◆ **Work to complete**:
Below are some records; reproduce every one of them exactly.

◆ **Dataset records**:
Content starts

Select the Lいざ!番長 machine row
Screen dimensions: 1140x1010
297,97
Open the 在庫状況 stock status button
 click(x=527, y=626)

Content ends

◆ **Answer to this task**:
Select the Lいざ!番長 machine row
Screen dimensions: 1140x1010
297,97
Open the 在庫状況 stock status button
 click(x=527, y=626)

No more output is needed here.